There are a variety of sterns, kits may vary. Or, one may wish to customise
models using miscellaneous sterns.
Catapults could be anywhere on the deck.
Officers accommodation would always be at the stern end of the vessel.
Corvus is always located at the bow.
Decorations, mainly on bows and sterns and sometimes along the bulwarks, would be of colours derived from natural sources (eg plants), so bright but not garish colours. Red appears to have been the most commonly used colour and it is said to have been derived from cinnabar.
The colour purple would have been quite expensive and used on royal vessels.

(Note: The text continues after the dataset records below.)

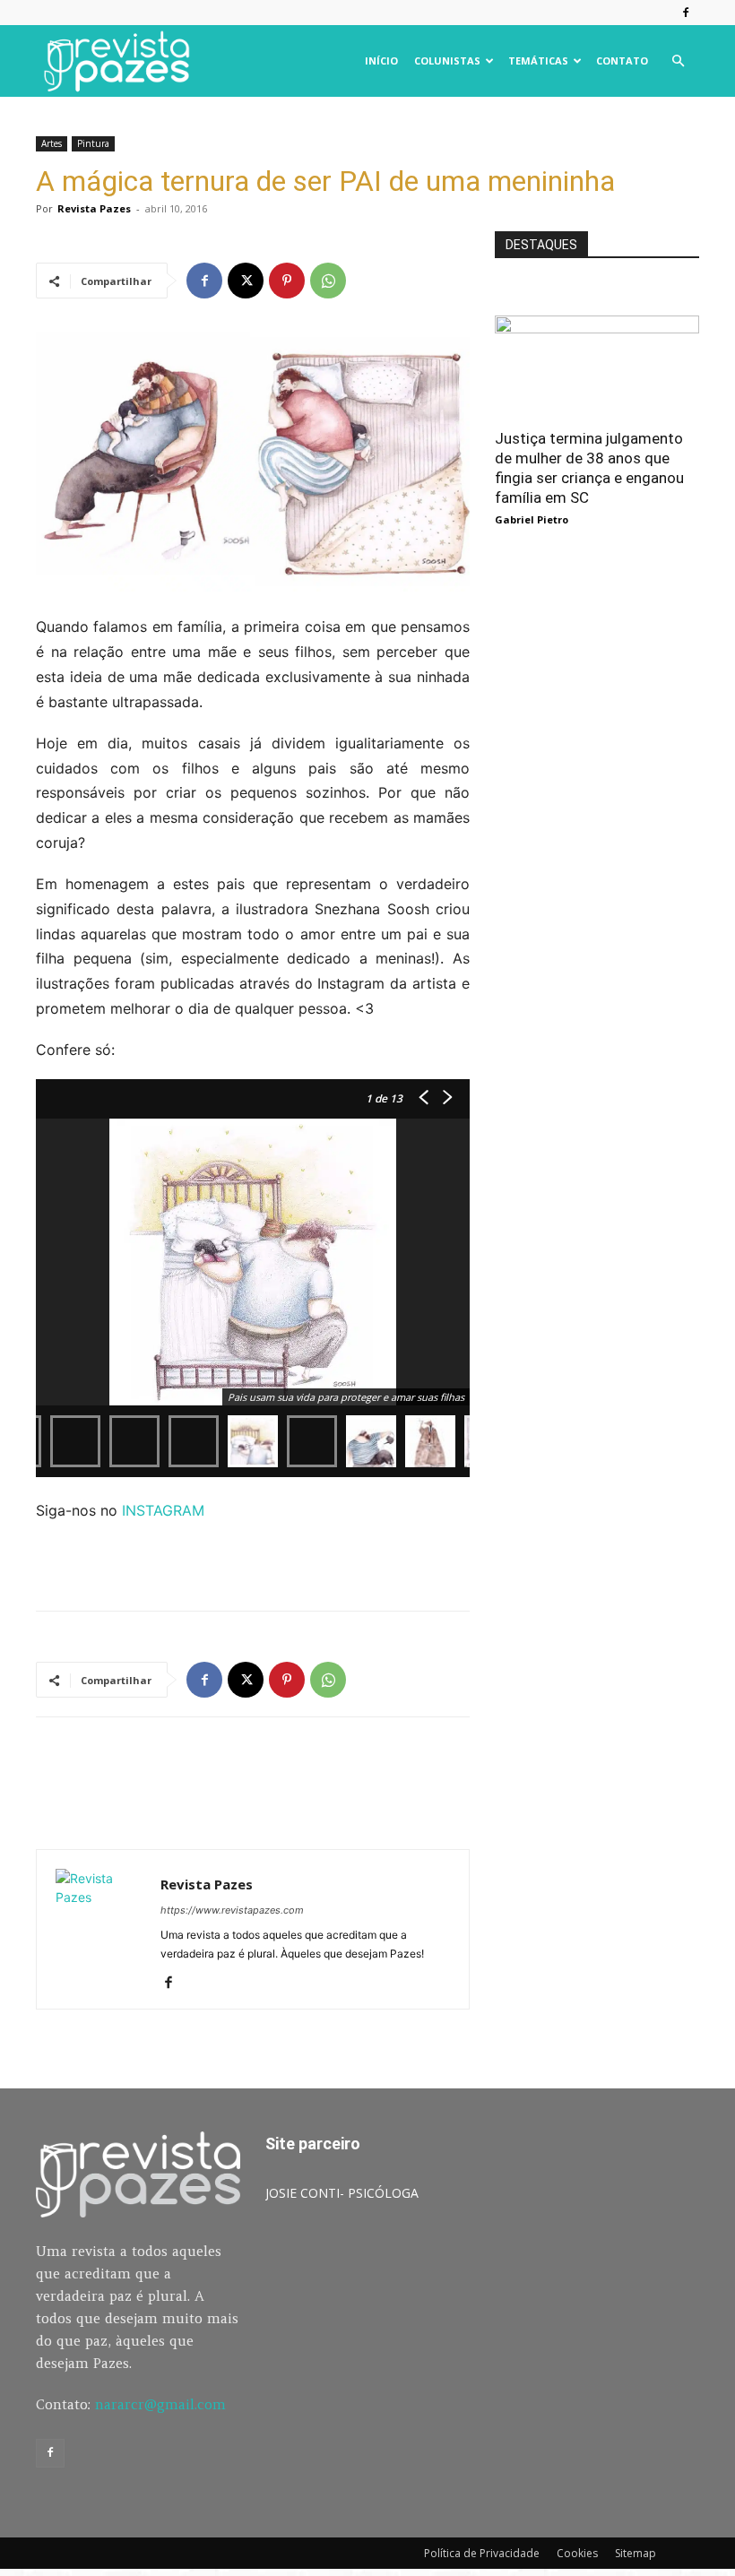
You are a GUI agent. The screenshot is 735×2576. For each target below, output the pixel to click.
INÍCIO (381, 60)
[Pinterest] (287, 280)
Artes (51, 143)
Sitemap (635, 2553)
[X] (246, 280)
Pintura (93, 143)
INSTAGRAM (165, 1510)
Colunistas (447, 60)
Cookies (577, 2553)
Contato (622, 60)
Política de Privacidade (482, 2553)
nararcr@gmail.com (160, 2404)
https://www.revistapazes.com (232, 1910)
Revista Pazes (94, 208)
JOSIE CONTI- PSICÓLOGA (342, 2192)
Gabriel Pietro (531, 519)
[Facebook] (685, 12)
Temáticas (538, 60)
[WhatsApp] (328, 280)
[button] (677, 61)
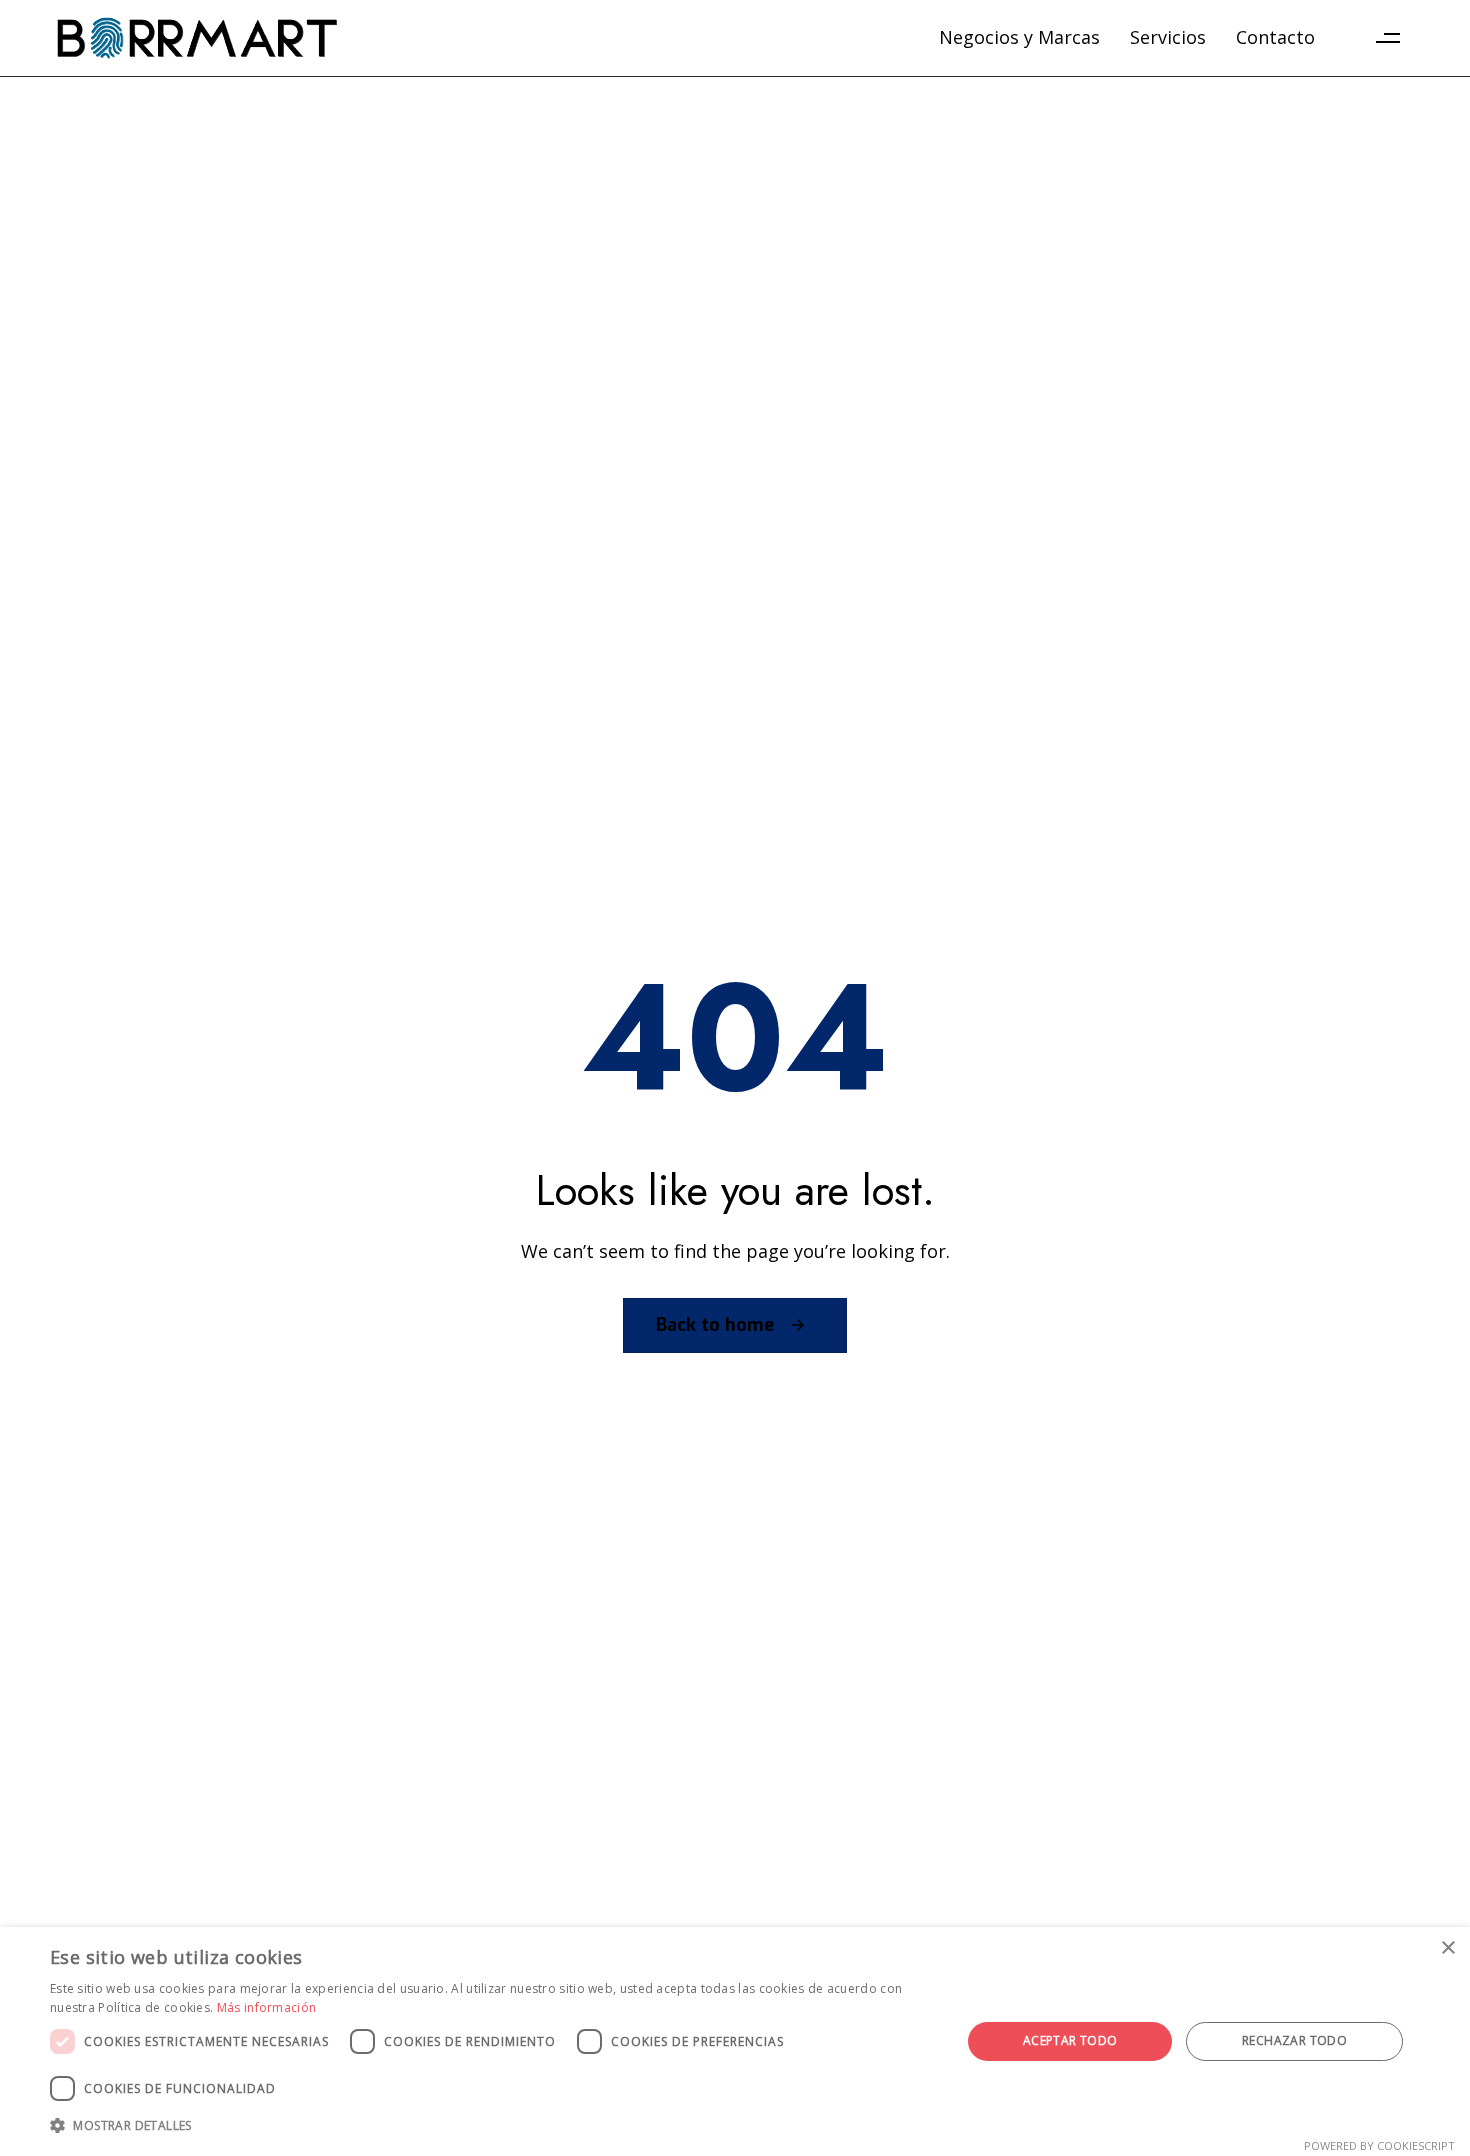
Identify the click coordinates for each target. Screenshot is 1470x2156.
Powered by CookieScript (1379, 2145)
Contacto (1275, 37)
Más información (267, 2007)
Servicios (1168, 37)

Sails: These would be mostly unbleached linen (off-white) although different colours were also sewn together. Many books on the subject show alternating sheets of off-white and say, red (could also be green or blue). It was also common for the main sail to have a pattern of a distinctive feature, eg a scorpion, bull's head, urn etc.
Masts: Natural wood colour.
Towers: Although made of wood, they would often be painted to simulate stone.
Officers Accommodation: These would have been made from canvas and often brightly painted (sometimes with red and white stripes).
Corvus: Wood colour.
Shields: Where a model has shields along its sides, these would have been brightly painted.
General: Vessels could be further decorated with flags and pennants (not provided). These were often flown from a pole secured to the vessel's stern. Roman flags were called vexillum - these were distinctive being at right angles as opposed to normal flags.
The control methods
were fairly basic:
Lifts should be run from the masthead to each yardarm and secured, the same lines can then be taken as braces, aft to the stern and fixed and then run forward again and glued to the bottom outermost corners of the mainsail to act as sheets.
Boatsails would also have lifts to the sail's yardarms and braces running aft on either side of the model to a position slightly forward of the main mast. These lines can be taken forward again and fixed to the outermost corners of the boatsail to act as sheets.